In last month’s blog, I started a five-part series on creating a positive performance culture.  In the first blog, I focused on “We know where we are going!”  To know where we are going, we must have a clear purpose, vision, and goals.  I will now turn our attention to the second guiding principle:  We own our commitments!  To own our commitments, we must understand both responsibility and accountability.

Since our son has moved to New York City to go to college, my wife and I have visited a few times.  Often, we use a Lyft to get to and from LaGuardia airport.  I open the app, request a driver, and magically someone shows up to do the job.  Our driver has the responsibility of getting us to our destination safely.  We expect our driver knows what to do, how to do it, and does it.  Thus far, this has all been true.

Connected to the driver’s responsibility, there are people this person must answer to for his actions.  This is accountability.  Those people include us (the passengers), the Lyft company, police (maybe), other drivers, the insurance company, and the driver himself (internal accountability).  These are entities that help hold the driver accountable for his actions.  If the driver fulfills his responsibility well, each of the entities is pleased.  If the driver does not fulfill his responsibility, one or more of these entities may be negatively impacted by the driver’s actions.  That impact may lead to some type of negative consequence.  For example, if the driver gets pulled over for speeding, the passengers are delayed, the Lyft company loses trust in the driver, and insurance prices may increase.  A driver that accepts the accountability in this situation will apologize to his passengers and give them a free ride, report his actions immediately to the company, pay the ticket in a timely manner, and commit to driving the speed limit in the future.
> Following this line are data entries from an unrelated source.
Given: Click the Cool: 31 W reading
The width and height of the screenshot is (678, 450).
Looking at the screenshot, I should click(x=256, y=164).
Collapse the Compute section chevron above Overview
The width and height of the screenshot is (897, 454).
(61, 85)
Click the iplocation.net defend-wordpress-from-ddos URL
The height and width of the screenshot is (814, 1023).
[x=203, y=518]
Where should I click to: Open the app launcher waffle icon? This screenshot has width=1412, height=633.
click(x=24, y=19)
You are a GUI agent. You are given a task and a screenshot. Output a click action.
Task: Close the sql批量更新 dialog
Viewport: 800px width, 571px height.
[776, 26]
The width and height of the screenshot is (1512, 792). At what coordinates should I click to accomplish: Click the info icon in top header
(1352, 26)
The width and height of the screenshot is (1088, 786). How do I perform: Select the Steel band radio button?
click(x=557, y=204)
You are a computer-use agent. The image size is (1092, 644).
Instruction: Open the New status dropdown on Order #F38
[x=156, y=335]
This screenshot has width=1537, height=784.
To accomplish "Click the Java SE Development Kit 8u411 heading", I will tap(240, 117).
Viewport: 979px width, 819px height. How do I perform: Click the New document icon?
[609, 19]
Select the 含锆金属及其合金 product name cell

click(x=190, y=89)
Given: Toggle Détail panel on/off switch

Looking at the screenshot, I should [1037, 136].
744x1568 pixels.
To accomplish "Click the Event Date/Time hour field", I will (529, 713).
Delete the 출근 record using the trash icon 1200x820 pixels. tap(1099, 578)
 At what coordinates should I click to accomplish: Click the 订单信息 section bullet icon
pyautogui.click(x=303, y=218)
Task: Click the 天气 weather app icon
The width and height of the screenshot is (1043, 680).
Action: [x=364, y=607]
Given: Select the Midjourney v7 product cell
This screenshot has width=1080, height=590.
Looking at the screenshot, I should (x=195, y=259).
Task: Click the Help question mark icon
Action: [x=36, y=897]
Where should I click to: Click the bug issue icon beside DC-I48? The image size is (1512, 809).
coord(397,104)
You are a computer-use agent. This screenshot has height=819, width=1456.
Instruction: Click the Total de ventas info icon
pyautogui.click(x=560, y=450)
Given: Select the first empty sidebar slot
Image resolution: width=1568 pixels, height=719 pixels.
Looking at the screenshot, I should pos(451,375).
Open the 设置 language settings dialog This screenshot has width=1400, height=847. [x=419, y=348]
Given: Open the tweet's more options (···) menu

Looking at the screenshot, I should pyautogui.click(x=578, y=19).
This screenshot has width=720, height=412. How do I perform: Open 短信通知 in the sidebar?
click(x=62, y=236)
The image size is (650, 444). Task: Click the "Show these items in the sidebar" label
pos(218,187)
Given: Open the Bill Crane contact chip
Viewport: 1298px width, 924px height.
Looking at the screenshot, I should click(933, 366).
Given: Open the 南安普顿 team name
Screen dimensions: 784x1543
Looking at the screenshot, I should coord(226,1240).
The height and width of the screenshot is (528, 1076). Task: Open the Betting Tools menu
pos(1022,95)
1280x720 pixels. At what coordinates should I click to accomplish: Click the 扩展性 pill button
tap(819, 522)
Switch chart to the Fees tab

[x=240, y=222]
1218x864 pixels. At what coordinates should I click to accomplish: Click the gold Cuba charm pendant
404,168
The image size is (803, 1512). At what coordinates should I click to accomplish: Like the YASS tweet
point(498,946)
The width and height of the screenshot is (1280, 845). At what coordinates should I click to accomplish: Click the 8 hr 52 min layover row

When a group of people working together owns their commitments by clearly understanding responsibilities and being accountable to fulfill these actions, this creates a culture of higher performance and positive relationships.  Responsibility and accountability start with you as a leader and ripples out to others.  Consider these questions as you create a positive performance culture in which every person owns their commitments.

Questions:

  • What are my primary responsibilities?
  • Who do you answer to for my actions?
  • Considering responsibility and accountability, what can you do even better to instill this within the people you influence?